Bildiğimiz tabiriyle gölge başkanlar, yeni isimlendirmeye göre eş başkanlar mevcut belediye başkanlarına zarar mı verir?


Bildiğimiz tabiriyle gölge başkanlar, yeni isimlendirmeye göre eş başkanlar mevcut belediye başkanlarına zarar mı verir? Yoksa fayda mı sağlar? Bugün bu sorunun yanıtını aramaya çalışacağım.

Gölge başkanlar, yaşanmış örneklerine bakılacak olursa bugüne kadar belediye başkanlarına hep zarar vermişlerdir. Aslında bu gölge başkan ifadesini biraz daha açacak olursak, belediye başkanının yetkilerini kullanan ikinci isimler diyerek nitelendirmiş olsak biraz daha konuya açıklık getirmiş oluruz.

Belediye başkanlarına her konuda yardımcı olmayı düşünerek yetki donatılan bu isimlerin verdikleri zararı ne zaman anlarsınız?

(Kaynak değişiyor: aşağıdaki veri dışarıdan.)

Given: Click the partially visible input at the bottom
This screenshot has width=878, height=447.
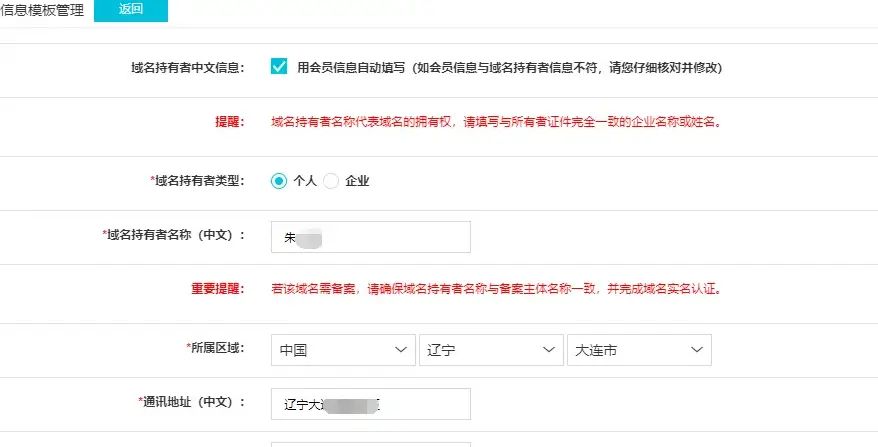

Bu sorunun yanıtı ‘başkanlık koltuğunu kaybettiğinizde’ diyerek vermemde yarar var diye düşünüyorum.

Gelelim yaşanmış örneklere…

Aytaç Durak Bey, kesinlikle eş başkan veya gölge başkan diye tabir edebileceğimiz bir yetkilendirme ile kimseyi yetkilendirmedi. Belirli dönemlerde oğlu Gökhan Durak’ın müdahaleleri ile belediyede sıkıntılar yaşayan Aytaç Durak, bu konuda en zayiatsız olarak başkanlık dönemini atlatan isim oldu. Ferhat Yüksel ile özdeşleşen Aytaç Durak ve Zihni Aldırmaz, o dönemin zararlarını da yaşayarak gördüler.

Ömer Topçu’nun Mehmet Abacı’sı vardı. Yaşadıklarıyla, başına gelenlerle çok sıkıntı çekti Sayın Topçu. Abacı ile Yüreğir Belediyesi’nin çektiği sıkıntılar herkes tarafından bilinen acı gerçeklere gazeteciler olarak bizler tanıklık ettik.

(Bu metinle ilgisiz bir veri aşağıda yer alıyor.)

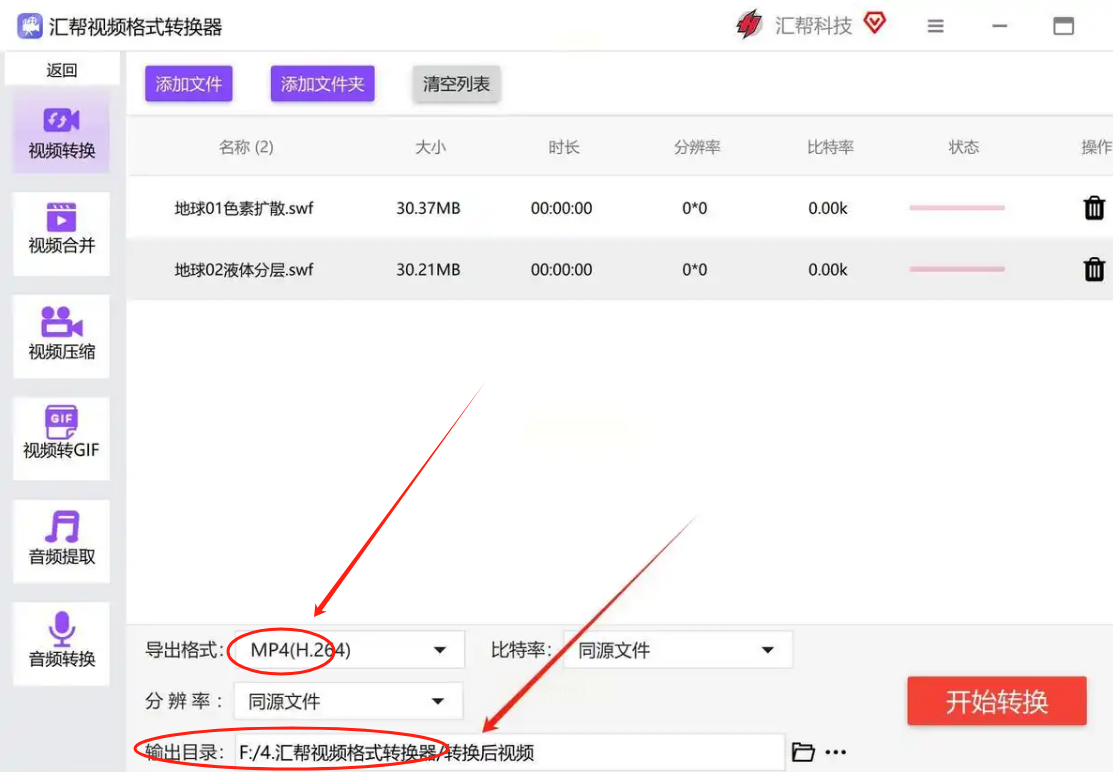Open the 视频转GIF module
The width and height of the screenshot is (1113, 772).
pyautogui.click(x=62, y=433)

Ahmet Ünal’ın Sinan Gül’ü vardı. Bugün sorsanız Sayın Ahmet Ünal’a ‘pişmanım’ diyebileceğini tahmin edebiliyorum.

Yıldıray Arıkan’ın yakın akrabası merhum Mustafa Bey, Zihni Aldırmaz’ın yeğeni Cengiz Dinçer, Soner Çetin’in Ali Arslanlıoğlu’su, Azim Öztürk’ün Gültekin Genç’i gibi örnekleri verdiğimizde bu isimler üzerinden yıpranan belediye başkanları bu şehirden gelip geçtiler.

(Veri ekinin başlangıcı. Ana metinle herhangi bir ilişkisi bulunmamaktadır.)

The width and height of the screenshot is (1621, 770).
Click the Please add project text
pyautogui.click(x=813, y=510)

Ceyhan eski Belediye Başkanı Alemdar Öztürk ile Kozan Belediye Başkanı Kazım Özgan eşlerine verilen yetkiyle, Pozantı Belediye Başkan Vekili Sami Baysal ile Adana’dan Pozantı’ya monte ettiği yöneticiler ile sürekli okları üzerine çeken isimler olarak anımsadıklarımız arasında yerini alan başkanlardı.

Şimdileri de belediye başkanları aynı hataya düşüyorlar maalesef. Büyükşehir Belediye Başkanı Zeydan Karalar’ın oğlu Mert Karalar üzerinden okları üzerine çekmesi, Seyhan’da Akif Akay Beyin eniştesi ve Fatih Kocaispir’in Orhan Tosun’u ile haklarında getirilen eleştirileri belediye başkanlarımız göğüslemek zorunda kalıyorlar.

Bazen düşünüyorum. “Belediye başkanları belediyeyi kimlerle yöneteceğine kendileri karar verirler diyerek” düşünmüyor değilim. Bunu düşünürken eleştiriler hat safhaya ulaşınca da ‘neden bu kadar eleştirilere rağmen ısrarla bu isimlerle devam ederler?’ diyerek de sormak durumunda kalıyorum.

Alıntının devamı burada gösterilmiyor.